#### WHAT YOU SHOULD DO
Swap "Where should I click to" for "Where do I click to" throughout the items below, and reproduce every line with no other change.

(Portion of a data file)
* START *
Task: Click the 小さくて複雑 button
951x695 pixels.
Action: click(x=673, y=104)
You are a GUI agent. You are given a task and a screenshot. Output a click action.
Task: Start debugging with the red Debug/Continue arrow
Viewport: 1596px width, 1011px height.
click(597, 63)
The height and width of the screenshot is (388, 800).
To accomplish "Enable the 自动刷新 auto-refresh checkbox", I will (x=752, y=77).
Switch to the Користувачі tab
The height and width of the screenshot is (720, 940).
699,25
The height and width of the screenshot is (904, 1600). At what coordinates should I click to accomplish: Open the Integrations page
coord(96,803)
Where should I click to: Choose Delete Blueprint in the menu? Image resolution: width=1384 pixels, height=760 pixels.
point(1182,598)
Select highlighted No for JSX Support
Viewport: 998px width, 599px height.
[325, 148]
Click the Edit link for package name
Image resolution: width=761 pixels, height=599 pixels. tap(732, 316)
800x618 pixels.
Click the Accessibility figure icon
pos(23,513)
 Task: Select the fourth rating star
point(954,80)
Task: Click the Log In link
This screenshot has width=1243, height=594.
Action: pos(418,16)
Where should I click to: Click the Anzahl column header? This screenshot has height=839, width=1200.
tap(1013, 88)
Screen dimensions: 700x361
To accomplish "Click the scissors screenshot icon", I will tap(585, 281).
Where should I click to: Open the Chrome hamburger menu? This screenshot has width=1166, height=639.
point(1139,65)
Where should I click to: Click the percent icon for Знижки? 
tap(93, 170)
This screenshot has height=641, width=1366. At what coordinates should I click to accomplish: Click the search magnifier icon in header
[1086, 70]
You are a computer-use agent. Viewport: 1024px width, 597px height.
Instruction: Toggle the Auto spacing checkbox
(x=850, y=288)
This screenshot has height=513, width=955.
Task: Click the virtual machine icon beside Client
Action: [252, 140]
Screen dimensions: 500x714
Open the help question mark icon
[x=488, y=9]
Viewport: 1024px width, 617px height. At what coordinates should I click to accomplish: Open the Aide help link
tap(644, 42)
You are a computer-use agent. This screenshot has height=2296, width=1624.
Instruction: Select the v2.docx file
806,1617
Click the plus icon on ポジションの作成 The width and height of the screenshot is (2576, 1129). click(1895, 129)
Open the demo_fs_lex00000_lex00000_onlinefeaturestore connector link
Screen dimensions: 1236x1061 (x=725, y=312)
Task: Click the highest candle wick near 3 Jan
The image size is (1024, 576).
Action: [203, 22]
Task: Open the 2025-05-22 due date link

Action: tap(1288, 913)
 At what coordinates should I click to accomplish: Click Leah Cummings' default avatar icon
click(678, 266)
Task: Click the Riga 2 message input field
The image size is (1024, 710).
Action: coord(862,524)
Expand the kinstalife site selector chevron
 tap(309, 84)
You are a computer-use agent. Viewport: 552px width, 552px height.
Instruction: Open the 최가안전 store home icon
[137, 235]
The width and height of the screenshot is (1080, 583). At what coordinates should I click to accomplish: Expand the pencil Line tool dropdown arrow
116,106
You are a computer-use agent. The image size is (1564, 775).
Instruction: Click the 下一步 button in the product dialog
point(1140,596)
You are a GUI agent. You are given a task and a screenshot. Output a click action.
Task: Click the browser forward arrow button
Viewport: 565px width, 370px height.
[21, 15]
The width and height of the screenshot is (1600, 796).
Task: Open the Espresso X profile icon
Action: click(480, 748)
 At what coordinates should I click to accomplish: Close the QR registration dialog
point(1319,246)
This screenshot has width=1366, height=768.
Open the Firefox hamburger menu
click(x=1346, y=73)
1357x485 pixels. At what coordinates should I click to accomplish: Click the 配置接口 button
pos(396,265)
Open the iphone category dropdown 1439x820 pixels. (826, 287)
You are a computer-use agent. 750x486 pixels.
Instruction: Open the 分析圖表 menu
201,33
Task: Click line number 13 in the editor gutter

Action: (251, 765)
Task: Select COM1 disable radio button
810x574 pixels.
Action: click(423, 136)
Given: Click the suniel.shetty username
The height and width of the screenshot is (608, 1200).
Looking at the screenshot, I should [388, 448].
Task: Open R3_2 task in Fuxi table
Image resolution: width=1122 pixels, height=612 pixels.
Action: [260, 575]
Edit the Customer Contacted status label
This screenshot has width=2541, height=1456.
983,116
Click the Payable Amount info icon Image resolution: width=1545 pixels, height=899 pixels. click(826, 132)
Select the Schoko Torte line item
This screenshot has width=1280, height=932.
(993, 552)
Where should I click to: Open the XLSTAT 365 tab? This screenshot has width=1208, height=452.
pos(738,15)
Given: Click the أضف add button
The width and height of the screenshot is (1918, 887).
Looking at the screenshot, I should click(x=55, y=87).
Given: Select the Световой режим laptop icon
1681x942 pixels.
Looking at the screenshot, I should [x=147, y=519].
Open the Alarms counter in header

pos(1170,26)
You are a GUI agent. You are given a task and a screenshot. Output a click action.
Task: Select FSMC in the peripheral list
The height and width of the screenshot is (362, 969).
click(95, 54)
* END *
#### RESULT FOR THIS TASK
Task: Click the 小さくて複雑 button
951x695 pixels.
Action: click(x=673, y=104)
You are a GUI agent. You are given a task and a screenshot. Output a click action.
Task: Start debugging with the red Debug/Continue arrow
Viewport: 1596px width, 1011px height.
click(597, 63)
The height and width of the screenshot is (388, 800).
To accomplish "Enable the 自动刷新 auto-refresh checkbox", I will (x=752, y=77).
Switch to the Користувачі tab
The height and width of the screenshot is (720, 940).
699,25
The height and width of the screenshot is (904, 1600). At what coordinates should I click to accomplish: Open the Integrations page
coord(96,803)
Where do I click to: Choose Delete Blueprint in the menu? Image resolution: width=1384 pixels, height=760 pixels.
point(1182,598)
Select highlighted No for JSX Support
Viewport: 998px width, 599px height.
[325, 148]
Click the Edit link for package name
Image resolution: width=761 pixels, height=599 pixels. tap(732, 316)
800x618 pixels.
Click the Accessibility figure icon
pos(23,513)
 Task: Select the fourth rating star
point(954,80)
Task: Click the Log In link
This screenshot has width=1243, height=594.
Action: pos(418,16)
Where do I click to: Click the Anzahl column header? This screenshot has height=839, width=1200.
tap(1013, 88)
Screen dimensions: 700x361
To accomplish "Click the scissors screenshot icon", I will tap(585, 281).
Where do I click to: Open the Chrome hamburger menu? This screenshot has width=1166, height=639.
point(1139,65)
Where do I click to: Click the percent icon for Знижки? 
tap(93, 170)
This screenshot has height=641, width=1366. At what coordinates should I click to accomplish: Click the search magnifier icon in header
[1086, 70]
You are a computer-use agent. Viewport: 1024px width, 597px height.
Instruction: Toggle the Auto spacing checkbox
(x=850, y=288)
This screenshot has height=513, width=955.
Task: Click the virtual machine icon beside Client
Action: [252, 140]
Screen dimensions: 500x714
Open the help question mark icon
[x=488, y=9]
Viewport: 1024px width, 617px height. At what coordinates should I click to accomplish: Open the Aide help link
tap(644, 42)
You are a computer-use agent. This screenshot has height=2296, width=1624.
Instruction: Select the v2.docx file
806,1617
Click the plus icon on ポジションの作成 The width and height of the screenshot is (2576, 1129). click(1895, 129)
Open the demo_fs_lex00000_lex00000_onlinefeaturestore connector link
Screen dimensions: 1236x1061 (x=725, y=312)
Task: Click the highest candle wick near 3 Jan
The image size is (1024, 576).
Action: [203, 22]
Task: Open the 2025-05-22 due date link

Action: tap(1288, 913)
 At what coordinates should I click to accomplish: Click Leah Cummings' default avatar icon
click(678, 266)
Task: Click the Riga 2 message input field
The image size is (1024, 710).
Action: coord(862,524)
Expand the kinstalife site selector chevron
 tap(309, 84)
You are a computer-use agent. Viewport: 552px width, 552px height.
Instruction: Open the 최가안전 store home icon
[137, 235]
The width and height of the screenshot is (1080, 583). At what coordinates should I click to accomplish: Expand the pencil Line tool dropdown arrow
116,106
You are a computer-use agent. The image size is (1564, 775).
Instruction: Click the 下一步 button in the product dialog
point(1140,596)
You are a GUI agent. You are given a task and a screenshot. Output a click action.
Task: Click the browser forward arrow button
Viewport: 565px width, 370px height.
[21, 15]
The width and height of the screenshot is (1600, 796).
Task: Open the Espresso X profile icon
Action: click(480, 748)
 At what coordinates should I click to accomplish: Close the QR registration dialog
point(1319,246)
This screenshot has width=1366, height=768.
Open the Firefox hamburger menu
click(x=1346, y=73)
1357x485 pixels. At what coordinates should I click to accomplish: Click the 配置接口 button
pos(396,265)
Open the iphone category dropdown 1439x820 pixels. (826, 287)
You are a computer-use agent. 750x486 pixels.
Instruction: Open the 分析圖表 menu
201,33
Task: Click line number 13 in the editor gutter

Action: (251, 765)
Task: Select COM1 disable radio button
810x574 pixels.
Action: click(423, 136)
Given: Click the suniel.shetty username
The height and width of the screenshot is (608, 1200).
Looking at the screenshot, I should [388, 448].
Task: Open R3_2 task in Fuxi table
Image resolution: width=1122 pixels, height=612 pixels.
Action: [260, 575]
Edit the Customer Contacted status label
This screenshot has width=2541, height=1456.
983,116
Click the Payable Amount info icon Image resolution: width=1545 pixels, height=899 pixels. click(826, 132)
Select the Schoko Torte line item
This screenshot has width=1280, height=932.
(993, 552)
Where do I click to: Open the XLSTAT 365 tab? This screenshot has width=1208, height=452.
pos(738,15)
Given: Click the أضف add button
The width and height of the screenshot is (1918, 887).
Looking at the screenshot, I should click(x=55, y=87).
Given: Select the Световой режим laptop icon
1681x942 pixels.
Looking at the screenshot, I should [x=147, y=519].
Open the Alarms counter in header

pos(1170,26)
You are a GUI agent. You are given a task and a screenshot. Output a click action.
Task: Select FSMC in the peripheral list
The height and width of the screenshot is (362, 969).
click(95, 54)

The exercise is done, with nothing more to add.